職工の中には隨分不良少年も居れば色情狂も澤山居ます。…女工の多數は妙齡の未婚者であり、而してその相接近するの機會は甚だ多いのであります。*5

当時、女学生とそのセクシュアリティは社会において大きな関心事となっていた。それと関連づけて石上は女工を論じる。

そして、再び女工の資質に関する論:

職工階級の如き比較的教育程度淺く、且つ社會的地位の低いものは自省の力が乏しく、然も其の感情性慾の異常的発動は粗野であり、露骨であるから、ソコに種々の問題を惹起するのであります。*6

その結果何が起こるとしているか:

イ、淫蕩情事に耽けること

ロ、精力を消耗すること

ハ、勞働を倦怠すること

ニ、華美な服装をなし金錢を浪費すること

ホ、惡疾に感染すること

ヘ、嫉妬沙汰多きこと

ト、家庭の不和を生ずること

チ、缺勤、遅刻、早引、退社等の事故を生ずること

リ、工場の風紀を紊亂すること

等の諸弊害を起して、著しく能率減殺の基を作るものであります。

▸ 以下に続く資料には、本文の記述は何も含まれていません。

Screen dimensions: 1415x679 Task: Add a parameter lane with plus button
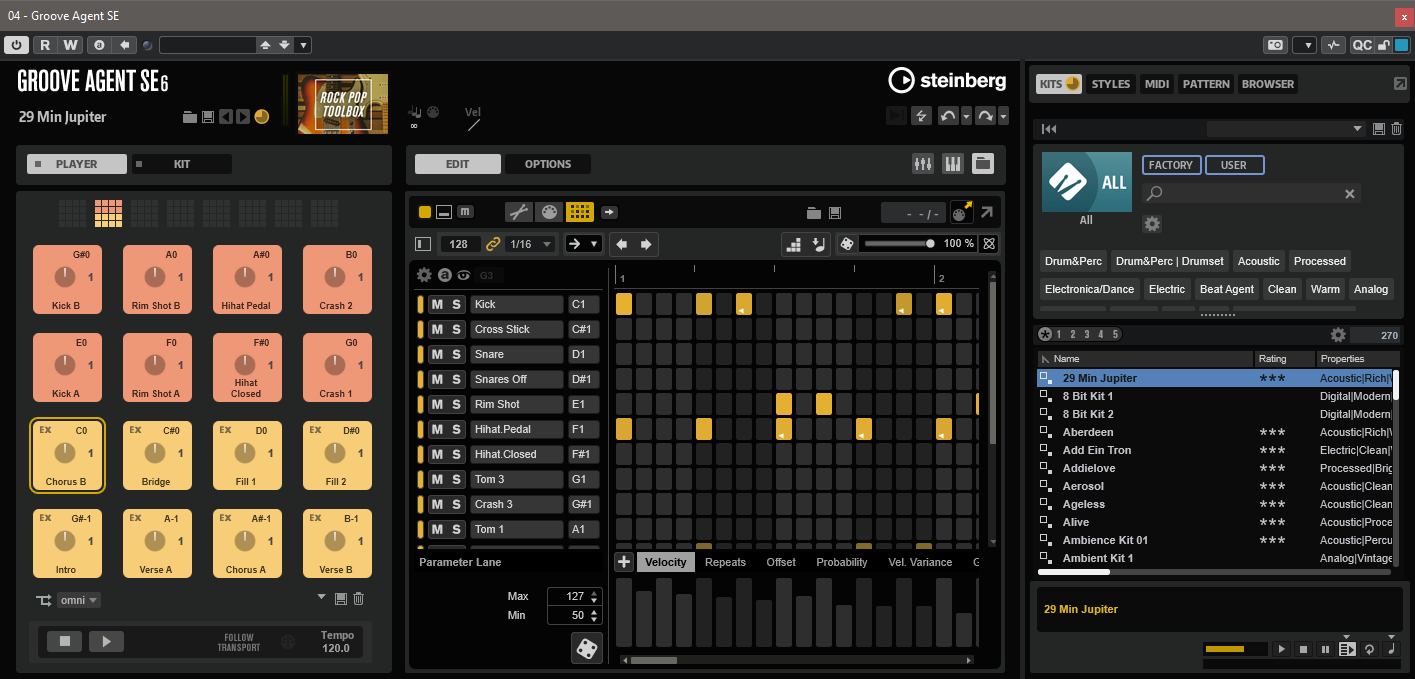pos(624,562)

*7

では、どうすれば良いか:

A、稗史小説類を耽讀せしめぬこと

B、華麗淫靡な風装を戒しむること

C、女工同士の同衾を禁ずること

F、濫りに男女工を接近せしめぬこと

G、淫奔多情者を警戒すること*8

石上は明確な形では記していないが、この「C、女工同士の同衾を禁ずること」は女性同性愛への警戒から付された項であろう。とはいえ、本節のメインとなっているのはあくまで男性への警戒であり、女性同性愛の文字は登場しない。これをどのように理解するかは解釈の余地のあることだが、一つ考えられるのは、「女性同士の同衾」つまり女性同士の性行為が、男性との性行為につながるものとして理解されていた、という可能性である。 鄒(2018)は、女学生同士の愛を擁護する方便の一つとして「いずれ来るべき男女恋愛」への準備として女学生同士の恋愛を語る向きがあったことを述べている。このほか、同性愛を異性愛の代替物として理解する見解は広く見られる。石上の理解もその上にあるものだろう。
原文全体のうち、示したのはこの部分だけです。